→ EXERCISES TO COMPLETE
- 1) Rewrite the trade-route discussion from "Imagine that you're" up to and including "so much in.", substituting "Amsterdam" for "London".
- 2) Answer these about the trade-route discussion:
(a) What kinds of ships make up the rivals' fleet?
(b) Which ultra-route is quoted as unhelpful advice?
(c) What mode of play was the final poster assuming?

→ SELECTED EXTRACT
—————

Imagine that you're in a multi-player game as England, and have managed to set up a super-long trade route from East Asia all the way back to London. You have a majority of power in each node so that, as you say, you're getting more income from each merchant boost than you're losing to competition. When it gets back to London, you have more money than you know what to do with.

But your rivals in Europe have also been getting loads and loads of money just from the drips and drabs they've siphoned off from you, and they know exactly what to do with it. Your fleet is light ships scattered all over the world. Theirs are heavy ships and transports which — before you know what's happening — have blockaded and invaded you, forcing you to hand over all the outposts you relied on to maintain that world-spanning trade route you invested so much in.

If you'd just collected everything earlier in the route, where you had a total monopoly and before any other Europeans had had a chance to get to skim a penny off you, you would have made a little less, but this would never have happened.

Now, that specific scenario is unlikely, but the general point holds true: in a competitive situation, you do not want such large amounts of money leaking to your rivals. With human opponents (or just more competitive AI), such super-long routes are not going to be feasible. So they're a bad habit to get into.

Lots of posters seems to be very excited over a trivial single-player exploit of the merchant boosting effect at the moment. But if patches do not change it, then the best mods will. And it would not work in a competitive environment anyway. And you can make plenty of money without doing it, so replying to every person asking for advice with trade by saying, 'What you need is this ultra-route from California to Antwerp' is not very helpful.

Well, I was assuming singleplayer anyway, but I do agree that it's much harder to set up a long route in multiplayer. But then again, most people play SP, so that's why i was thinking from that frame of reference.

—————

→ AVAILABLE DATA
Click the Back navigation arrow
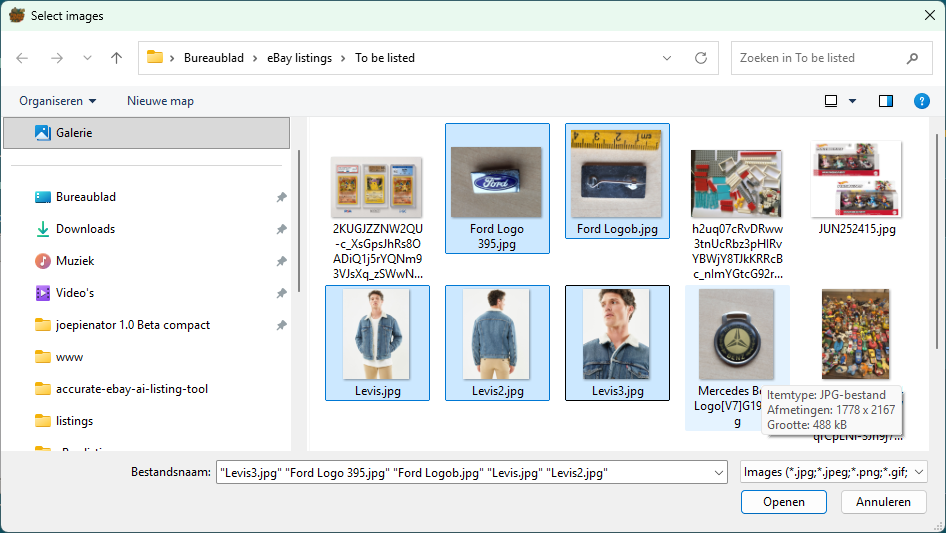Viewport: 946px width, 533px height. click(x=22, y=58)
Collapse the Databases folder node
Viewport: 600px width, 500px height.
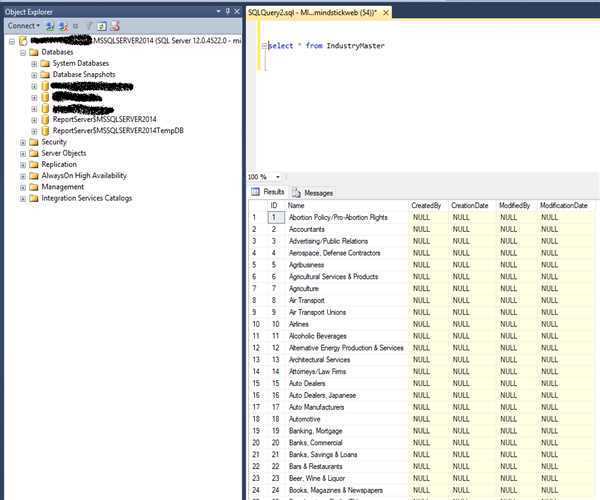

—————

→ RESULTS FOR THE EXERCISE
- 1)
Imagine that you're in a multi-player game as England, and have managed to set up a super-long trade route from East Asia all the way back to Amsterdam. You have a majority of power in each node so that, as you say, you're getting more income from each merchant boost than you're losing to competition. When it gets back to Amsterdam, you have more money than you know what to do with.

But your rivals in Europe have also been getting loads and loads of money just from the drips and drabs they've siphoned off from you, and they know exactly what to do with it. Your fleet is light ships scattered all over the world. Theirs are heavy ships and transports which — before you know what's happening — have blockaded and invaded you, forcing you to hand over all the outposts you relied on to maintain that world-spanning trade route you invested so much in.

- 2)
(a) Heavy ships and transports.
(b) The route from California to Antwerp.
(c) Singleplayer.